**THE PROBLEM**
Rewrite the records below, changing "Login" to "Log In" and leaving everything else as it is. Omit the pictures from your answer.

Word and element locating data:
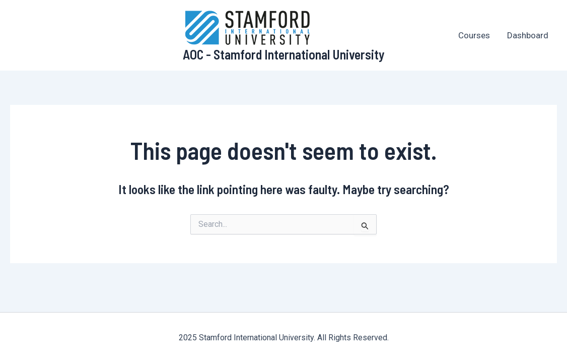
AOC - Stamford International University (284, 54)
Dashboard (527, 35)
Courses (474, 35)
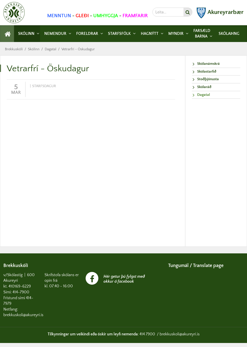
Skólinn (34, 49)
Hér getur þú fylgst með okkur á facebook (124, 279)
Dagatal (50, 49)
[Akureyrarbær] (220, 17)
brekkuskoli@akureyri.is (180, 334)
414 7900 (147, 334)
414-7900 (21, 292)
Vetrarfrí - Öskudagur (78, 49)
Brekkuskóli (14, 49)
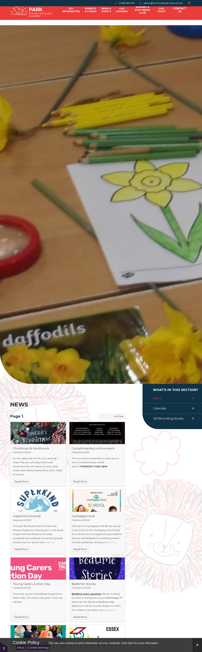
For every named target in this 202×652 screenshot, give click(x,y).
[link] (102, 416)
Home (14, 397)
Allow (20, 647)
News (50, 397)
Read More (21, 481)
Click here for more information (139, 643)
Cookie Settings (38, 647)
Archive (119, 416)
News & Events (32, 397)
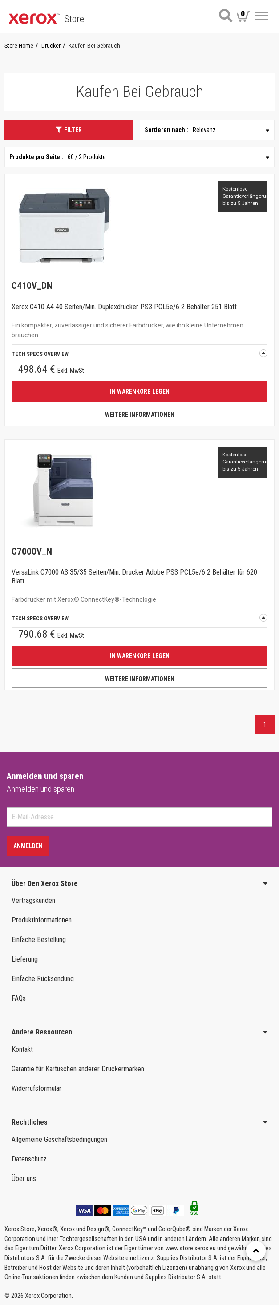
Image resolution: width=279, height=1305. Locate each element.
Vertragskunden (33, 900)
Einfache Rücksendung (43, 978)
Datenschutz (29, 1159)
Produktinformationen (42, 920)
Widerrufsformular (36, 1088)
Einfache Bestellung (39, 939)
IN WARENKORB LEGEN (140, 391)
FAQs (19, 998)
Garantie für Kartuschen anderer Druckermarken (78, 1069)
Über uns (24, 1178)
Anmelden (28, 846)
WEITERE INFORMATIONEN (139, 414)
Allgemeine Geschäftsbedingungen (59, 1139)
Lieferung (25, 959)
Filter (69, 129)
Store (74, 18)
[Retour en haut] (256, 1251)
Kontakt (22, 1049)
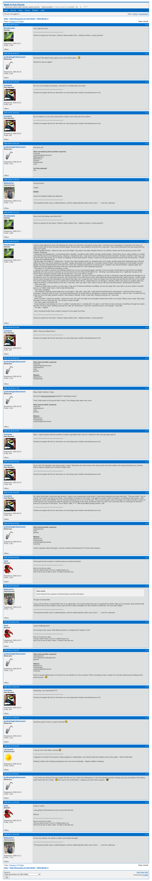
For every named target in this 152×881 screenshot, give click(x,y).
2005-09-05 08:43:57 (11, 241)
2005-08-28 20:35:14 (11, 53)
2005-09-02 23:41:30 (11, 143)
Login (43, 10)
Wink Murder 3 (42, 19)
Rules (20, 10)
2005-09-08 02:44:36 (11, 462)
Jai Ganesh (9, 750)
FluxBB (145, 875)
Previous (12, 21)
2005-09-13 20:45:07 (11, 774)
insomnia (8, 85)
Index (6, 10)
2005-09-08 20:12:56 (11, 523)
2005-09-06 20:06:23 (11, 358)
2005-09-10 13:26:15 (11, 650)
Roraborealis (9, 28)
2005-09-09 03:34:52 (11, 557)
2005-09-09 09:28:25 (11, 586)
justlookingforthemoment (15, 57)
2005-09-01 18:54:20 (11, 113)
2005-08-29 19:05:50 (11, 82)
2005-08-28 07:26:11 (11, 25)
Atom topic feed (142, 872)
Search (27, 10)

**FINISHED TASK**
AOC - Stamford International University (284, 54)
Dashboard (527, 35)
Courses (474, 35)
Skólinn (34, 49)
Hér getur þú fylgst með okkur á facebook (124, 279)
Dagatal (50, 49)
[Akureyrarbær] (220, 17)
brekkuskoli@akureyri.is (180, 334)
414 7900 (147, 334)
414-7900 (21, 292)
Vetrarfrí - Öskudagur (78, 49)
Brekkuskóli (14, 49)
For every named target in this 202×652 screenshot, give click(x,y).
[link] (102, 416)
Home (14, 397)
Allow (20, 647)
News (50, 397)
Read More (21, 481)
Click here for more information (139, 643)
Cookie Settings (38, 647)
Archive (119, 416)
News & Events (32, 397)
Image resolution: width=279, height=1305. Locate each element.
Vertragskunden (33, 900)
Einfache Rücksendung (43, 978)
Datenschutz (29, 1159)
Produktinformationen (42, 920)
Widerrufsformular (36, 1088)
Einfache Bestellung (39, 939)
IN WARENKORB LEGEN (140, 391)
FAQs (19, 998)
Garantie für Kartuschen anderer Druckermarken (78, 1069)
Über uns (24, 1178)
Anmelden (28, 846)
WEITERE INFORMATIONEN (139, 414)
Allgemeine Geschäftsbedingungen (59, 1139)
Lieferung (25, 959)
Filter (69, 129)
Store (74, 18)
[Retour en haut] (256, 1251)
Kontakt (22, 1049)
For every named target in this 152×881 screenshot, give click(x,y).
2005-09-05 08:43:57 (11, 241)
2005-08-28 20:35:14 (11, 53)
2005-09-02 23:41:30 (11, 143)
Log In (43, 10)
Wink Murder 3 (42, 19)
Rules (20, 10)
2005-09-08 02:44:36 (11, 462)
Jai Ganesh (9, 750)
FluxBB (145, 875)
Previous (12, 21)
2005-09-13 20:45:07 (11, 774)
insomnia (8, 85)
Index (6, 10)
2005-09-08 20:12:56 (11, 523)
2005-09-06 20:06:23 (11, 358)
2005-09-10 13:26:15 (11, 650)
Roraborealis (9, 28)
2005-09-09 03:34:52 (11, 557)
2005-09-09 09:28:25 (11, 586)
justlookingforthemoment (15, 57)
2005-09-01 18:54:20 (11, 113)
2005-08-29 19:05:50 (11, 82)
2005-08-28 07:26:11 (11, 25)
Atom topic feed (142, 872)
Search (27, 10)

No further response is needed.